As I travel around the world, I see many examples of what works in education. I think people don’t hear enough about the successes, because many teachers are too busy doing their excellent work and not promoting it! I think I also can share some of the latest ideas about combining the tried and true models of project-based-learning with newer models of incorporating computational technology, fabrication and generative AI.
How can generative AI support learning?
I think many people are stuck with the concept that AI will only help teachers do administrative work, and on the student side, AI will be used by students to cheat.
I think both of these are shortsighted. If administrative tasks can be done by a computer, the question is: are they really needed? Isn’t that just the teacher cheating the system? AI offers us an opportunity to rethink what we do and how we do it.
Students should be taught to use AI as a companion, to help complete work just like using a word processor or a spellchecker. These tools are here to stay, banning them is not an option; it simply delays the inevitable and creates an adversarial relationship in a learning community. If teachers and students work together to use AI as an assistant, they can do more creative, complex tasks not possible without the help of AI.
"Students can learn to write more and write better with AI assistance"
Can you give us a couple of practical examples?
AI can be a tireless editor for writing tasks. But it can also create interactive writing, like historical text adventures or choose-your-own-adventure stories. Students can learn to write more and write better with AI assistance in any genre in any subject.
AI can also create interactive software. In many courses, there should be opportunities for students to learn a subject through simulations and models, but using specialized simulation software packages can be expensive and difficult to learn. Generative AI can easily create web-based simulations, with interactive elements like charts, graphs, and real-time graphics. AI chatbots know how to make games too, including educational games. You can ask the AI to make stories, interactive adventures or games that are grounded in any subject, and ranging from very simple to complex. You can ask it to make these experiences in any language, or have it speak.

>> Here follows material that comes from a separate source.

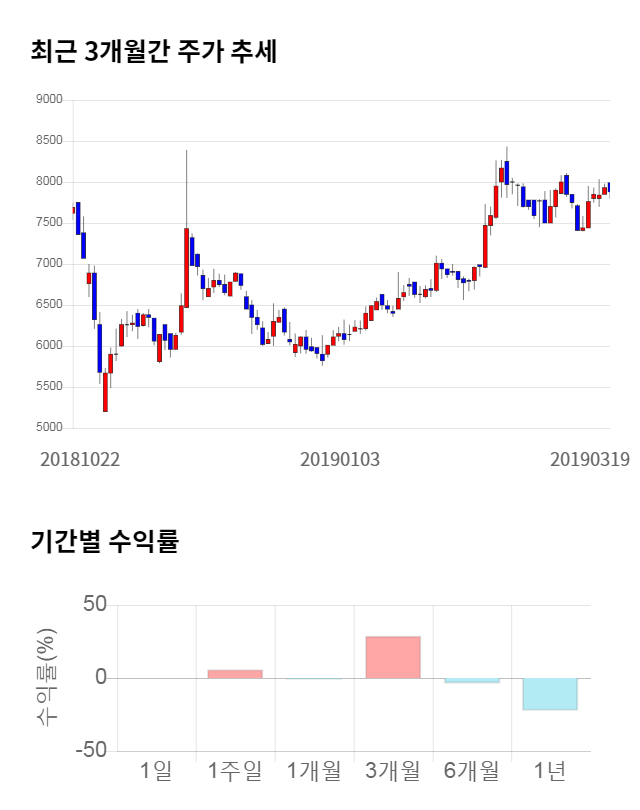Click the 20190319 end date label
Screen dimensions: 640x810
coord(589,458)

I’ve been an advocate for students learning to code for decades. It teaches logic, computational thinking and debugging. Now, with generative AI, students have the opportunity to get the benefit of making computational objects without learning to code. Even better, if they do want to learn to code, the chatbot can be a tutor and mentor.
Its potential is unimaginable…
We have just gotten started, it’s early days yet. I’m suspicious of neat and tidy infographics and packaged curriculum purporting to teach AI literacy. We barely know what we can do with AI yet. And teaching students 'about' AI is not enough. We have to trust students (and teachers) to mess about with these new tools and find out what the opportunities and benefits are.
Do we risk losing skills like critical thinking and cognitive abilities in general?
Yes. Educational systems aren't prepared for the new AI revolution that is coming.
How can they prepare?
We need to be encouraging a research mindset as we explore these new horizons. We need to trust teachers and students to do the right things, and empower them to be communities that focus on learning, not testing.
What is your advice to education professionals who don't know how to approach this new scenario?
Try things. Ask students to explore and discuss. Add students to your AI task force. Don’t buy someone else’s vision.
And what is your advice to students on how to use AI to help them in their learning path?
It’s your learning – this is a new tool for you to explore. Find out what it does, and then decide for yourself what’s the best way to use it.